**REQUIREMENT:** After finding the line with "Task: Click checkmark" in the data below, set down exactly each line through the one with "Task: Download the SDK x64 Alpine binary", inclusive, and stop there.

(DATA FOR THIS TASK Opens)

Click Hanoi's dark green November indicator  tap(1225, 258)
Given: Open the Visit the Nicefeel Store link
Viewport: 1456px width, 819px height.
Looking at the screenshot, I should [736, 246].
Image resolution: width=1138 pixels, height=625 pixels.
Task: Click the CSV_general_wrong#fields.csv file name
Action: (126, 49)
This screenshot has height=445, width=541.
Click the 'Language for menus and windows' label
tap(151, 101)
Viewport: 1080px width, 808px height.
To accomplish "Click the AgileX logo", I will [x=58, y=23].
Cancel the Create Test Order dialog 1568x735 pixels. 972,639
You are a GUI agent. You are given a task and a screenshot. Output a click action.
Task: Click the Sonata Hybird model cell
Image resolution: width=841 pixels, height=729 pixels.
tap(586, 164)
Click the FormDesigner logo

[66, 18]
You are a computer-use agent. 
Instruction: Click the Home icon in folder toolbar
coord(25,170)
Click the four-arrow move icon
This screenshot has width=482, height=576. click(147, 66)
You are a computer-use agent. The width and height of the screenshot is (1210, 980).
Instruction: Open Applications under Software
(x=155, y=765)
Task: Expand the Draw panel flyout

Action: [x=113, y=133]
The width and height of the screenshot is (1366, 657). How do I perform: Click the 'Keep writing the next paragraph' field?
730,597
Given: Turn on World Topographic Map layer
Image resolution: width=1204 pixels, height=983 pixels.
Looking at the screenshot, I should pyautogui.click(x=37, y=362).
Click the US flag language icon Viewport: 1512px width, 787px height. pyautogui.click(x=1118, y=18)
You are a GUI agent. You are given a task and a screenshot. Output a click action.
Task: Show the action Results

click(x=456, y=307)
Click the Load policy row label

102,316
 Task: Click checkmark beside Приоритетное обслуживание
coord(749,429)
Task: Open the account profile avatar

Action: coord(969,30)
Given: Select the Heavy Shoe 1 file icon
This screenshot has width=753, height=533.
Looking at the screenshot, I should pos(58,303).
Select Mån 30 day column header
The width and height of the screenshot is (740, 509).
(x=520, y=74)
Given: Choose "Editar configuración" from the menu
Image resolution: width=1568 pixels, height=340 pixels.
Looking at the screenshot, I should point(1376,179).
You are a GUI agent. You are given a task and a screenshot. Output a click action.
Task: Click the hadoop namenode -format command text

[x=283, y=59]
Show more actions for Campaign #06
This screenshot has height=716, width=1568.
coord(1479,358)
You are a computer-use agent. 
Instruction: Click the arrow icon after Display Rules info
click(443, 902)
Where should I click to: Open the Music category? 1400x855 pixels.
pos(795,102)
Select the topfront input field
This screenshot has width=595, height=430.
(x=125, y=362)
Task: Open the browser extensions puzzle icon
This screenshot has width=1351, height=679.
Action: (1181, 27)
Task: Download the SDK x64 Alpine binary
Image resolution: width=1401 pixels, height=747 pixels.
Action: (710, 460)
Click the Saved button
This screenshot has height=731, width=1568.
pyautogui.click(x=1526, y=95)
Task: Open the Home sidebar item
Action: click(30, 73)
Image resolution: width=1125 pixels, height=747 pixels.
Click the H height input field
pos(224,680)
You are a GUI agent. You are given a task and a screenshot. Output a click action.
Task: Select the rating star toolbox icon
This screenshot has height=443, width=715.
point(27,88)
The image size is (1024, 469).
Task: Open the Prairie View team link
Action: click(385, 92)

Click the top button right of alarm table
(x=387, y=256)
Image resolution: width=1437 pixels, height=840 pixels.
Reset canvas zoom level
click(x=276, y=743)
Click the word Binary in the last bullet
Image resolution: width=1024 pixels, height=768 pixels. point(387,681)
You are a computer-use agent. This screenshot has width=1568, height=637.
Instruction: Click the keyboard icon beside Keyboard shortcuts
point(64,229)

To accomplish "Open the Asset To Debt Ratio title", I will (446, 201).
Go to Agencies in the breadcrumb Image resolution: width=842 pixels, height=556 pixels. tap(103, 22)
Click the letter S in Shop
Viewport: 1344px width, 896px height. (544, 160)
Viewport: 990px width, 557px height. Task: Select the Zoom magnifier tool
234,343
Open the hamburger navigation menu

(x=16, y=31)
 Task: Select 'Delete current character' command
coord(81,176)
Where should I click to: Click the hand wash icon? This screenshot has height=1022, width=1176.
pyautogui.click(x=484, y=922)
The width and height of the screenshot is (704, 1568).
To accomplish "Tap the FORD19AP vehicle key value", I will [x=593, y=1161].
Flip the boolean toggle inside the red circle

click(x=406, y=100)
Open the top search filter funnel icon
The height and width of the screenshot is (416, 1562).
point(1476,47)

(DATA FOR THIS TASK Closes)

**EXERCISE RESULT:**
 Task: Click checkmark beside Приоритетное обслуживание
coord(749,429)
Task: Open the account profile avatar

Action: coord(969,30)
Given: Select the Heavy Shoe 1 file icon
This screenshot has width=753, height=533.
Looking at the screenshot, I should pos(58,303).
Select Mån 30 day column header
The width and height of the screenshot is (740, 509).
(x=520, y=74)
Given: Choose "Editar configuración" from the menu
Image resolution: width=1568 pixels, height=340 pixels.
Looking at the screenshot, I should point(1376,179).
You are a GUI agent. You are given a task and a screenshot. Output a click action.
Task: Click the hadoop namenode -format command text

[x=283, y=59]
Show more actions for Campaign #06
This screenshot has height=716, width=1568.
coord(1479,358)
You are a computer-use agent. 
Instruction: Click the arrow icon after Display Rules info
click(443, 902)
Where should I click to: Open the Music category? 1400x855 pixels.
pos(795,102)
Select the topfront input field
This screenshot has width=595, height=430.
(x=125, y=362)
Task: Open the browser extensions puzzle icon
This screenshot has width=1351, height=679.
Action: (1181, 27)
Task: Download the SDK x64 Alpine binary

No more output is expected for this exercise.